Mask2Former: Masked-Attention Mask Transformer for Universal Image Segmentation Bowen Cheng, Ishan Misra, Alexander Schwing, Alexander Kirillov, Rohit Girdhar (Meta/UIUC, CVPR 2022) – arXiv:2112.01527
- Contribution: A single architecture that achieves SOTA across all three segmentation tasks (panoptic: 57.8 PQ on COCO, instance: 50.1 AP, semantic: 57.7 mIoU on ADE20K).
- Method: Masked attention constrains cross-attention to predicted mask regions, improving convergence and quality. Replaces task-specific architectures with one unified design.
- Relationship to seed: Mask2Former represents the “universal architecture” philosophy that EMMA extends to the entire driving stack.
OneFormer: One Transformer to Rule Universal Image Segmentation Jitesh Jain, Jiachen Li, MangTik Chiu, Ali Hassani, Nikita Orlov, Humphrey Shi (SHI-Labs, CVPR 2023) – GitHub
- Contribution: A single model trained once on a single panoptic dataset outperforms Mask2Former models that were trained separately per task.

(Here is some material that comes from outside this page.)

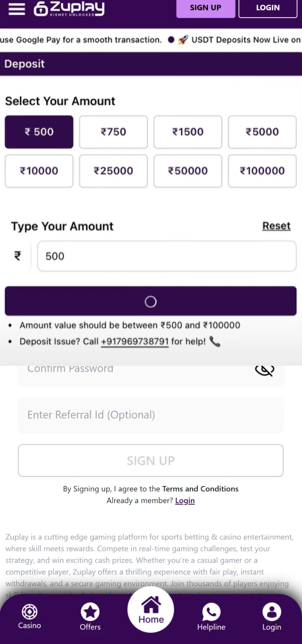The height and width of the screenshot is (644, 302).
Task: Click the Zuplay logo
Action: click(69, 8)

- Key insight: The core novelty is task-conditioned joint training. During training, OneFormer samples a task token (semantic, instance, or panoptic) for each input and conditions the model on it, so a single model learns all three tasks without needing three separate training runs. At inference, the user specifies the desired task via the token.
- Method: Builds on Mask2Former’s masked-attention transformer. Adds two components: (1) a task-conditioned query initialization where the task token modulates the learnable queries fed to the transformer decoder, and (2) an inter-task contrastive loss (query-text contrastive) that aligns the object queries with a text representation of their class derived from a text encoder, improving the discriminability of queries across tasks.
- Results: 68.5 PQ on Cityscapes panoptic, 83.0 mIoU on Cityscapes semantic, 46.5 AP on COCO instance – all from a single jointly-trained model.
- Why it matters: Demonstrates that task specialization is unnecessary, pointing toward unified architectures that EMMA takes to the extreme across the full driving stack.
Category 3: Video Panoptic Segmentation & Tracking
ViP-DeepLab: Learning Visual Perception with Depth-Aware Video Panoptic Segmentation Siyuan Qiao, Yukun Zhu, Hartwig Adam, Alan Yuille, Liang-Chieh Chen (Google/JHU, CVPR 2021) – Paper
- Contribution: Defines the new task of depth-aware video panoptic segmentation (DVPS), which jointly solves three problems in a single model: monocular depth estimation, panoptic segmentation, and multi-frame instance tracking.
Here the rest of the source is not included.